● DIRECTIONS:
Every entry must be transcribed exactly as written.

● SUPPLIED MATERIAL:
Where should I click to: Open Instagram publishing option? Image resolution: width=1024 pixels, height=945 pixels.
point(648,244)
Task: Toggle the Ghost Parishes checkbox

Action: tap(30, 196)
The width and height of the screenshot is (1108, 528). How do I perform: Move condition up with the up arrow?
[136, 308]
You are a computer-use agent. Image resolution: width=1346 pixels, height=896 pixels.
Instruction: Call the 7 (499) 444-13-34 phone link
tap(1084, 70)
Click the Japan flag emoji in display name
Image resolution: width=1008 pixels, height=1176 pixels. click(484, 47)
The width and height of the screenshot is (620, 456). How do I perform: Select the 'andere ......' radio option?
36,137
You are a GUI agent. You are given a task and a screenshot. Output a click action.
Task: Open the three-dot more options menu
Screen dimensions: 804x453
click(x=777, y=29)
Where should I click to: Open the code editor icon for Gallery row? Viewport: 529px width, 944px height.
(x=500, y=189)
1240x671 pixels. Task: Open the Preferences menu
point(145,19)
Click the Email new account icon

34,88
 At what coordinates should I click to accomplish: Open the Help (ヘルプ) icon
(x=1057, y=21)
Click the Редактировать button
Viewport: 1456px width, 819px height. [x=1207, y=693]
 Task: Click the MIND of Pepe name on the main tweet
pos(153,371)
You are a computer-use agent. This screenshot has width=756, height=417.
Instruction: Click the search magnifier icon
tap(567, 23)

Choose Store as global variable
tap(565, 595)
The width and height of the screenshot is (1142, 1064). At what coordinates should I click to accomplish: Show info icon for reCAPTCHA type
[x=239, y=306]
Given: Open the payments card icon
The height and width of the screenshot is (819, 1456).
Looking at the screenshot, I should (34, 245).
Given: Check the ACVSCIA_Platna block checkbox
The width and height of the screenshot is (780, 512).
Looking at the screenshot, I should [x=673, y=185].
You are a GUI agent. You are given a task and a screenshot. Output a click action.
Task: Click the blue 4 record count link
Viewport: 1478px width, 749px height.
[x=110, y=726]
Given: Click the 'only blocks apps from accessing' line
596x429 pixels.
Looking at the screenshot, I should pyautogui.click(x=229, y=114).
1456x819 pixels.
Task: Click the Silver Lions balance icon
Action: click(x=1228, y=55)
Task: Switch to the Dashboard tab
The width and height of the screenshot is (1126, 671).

● SOLUTION FOR THIS PROBLEM:
Where should I click to: Open Instagram publishing option? Image resolution: width=1024 pixels, height=945 pixels.
point(648,244)
Task: Toggle the Ghost Parishes checkbox

Action: tap(30, 196)
The width and height of the screenshot is (1108, 528). How do I perform: Move condition up with the up arrow?
[136, 308]
You are a computer-use agent. Image resolution: width=1346 pixels, height=896 pixels.
Instruction: Call the 7 (499) 444-13-34 phone link
tap(1084, 70)
Click the Japan flag emoji in display name
Image resolution: width=1008 pixels, height=1176 pixels. click(484, 47)
The width and height of the screenshot is (620, 456). How do I perform: Select the 'andere ......' radio option?
36,137
You are a GUI agent. You are given a task and a screenshot. Output a click action.
Task: Open the three-dot more options menu
Screen dimensions: 804x453
click(x=777, y=29)
Where should I click to: Open the code editor icon for Gallery row? Viewport: 529px width, 944px height.
(x=500, y=189)
1240x671 pixels. Task: Open the Preferences menu
point(145,19)
Click the Email new account icon

34,88
 At what coordinates should I click to accomplish: Open the Help (ヘルプ) icon
(x=1057, y=21)
Click the Редактировать button
Viewport: 1456px width, 819px height. [x=1207, y=693]
 Task: Click the MIND of Pepe name on the main tweet
pos(153,371)
You are a computer-use agent. This screenshot has width=756, height=417.
Instruction: Click the search magnifier icon
tap(567, 23)

Choose Store as global variable
tap(565, 595)
The width and height of the screenshot is (1142, 1064). At what coordinates should I click to accomplish: Show info icon for reCAPTCHA type
[x=239, y=306]
Given: Open the payments card icon
The height and width of the screenshot is (819, 1456).
Looking at the screenshot, I should (34, 245).
Given: Check the ACVSCIA_Platna block checkbox
The width and height of the screenshot is (780, 512).
Looking at the screenshot, I should [x=673, y=185].
You are a GUI agent. You are given a task and a screenshot. Output a click action.
Task: Click the blue 4 record count link
Viewport: 1478px width, 749px height.
[x=110, y=726]
Given: Click the 'only blocks apps from accessing' line
596x429 pixels.
Looking at the screenshot, I should pyautogui.click(x=229, y=114).
1456x819 pixels.
Task: Click the Silver Lions balance icon
Action: click(x=1228, y=55)
Task: Switch to the Dashboard tab
The width and height of the screenshot is (1126, 671).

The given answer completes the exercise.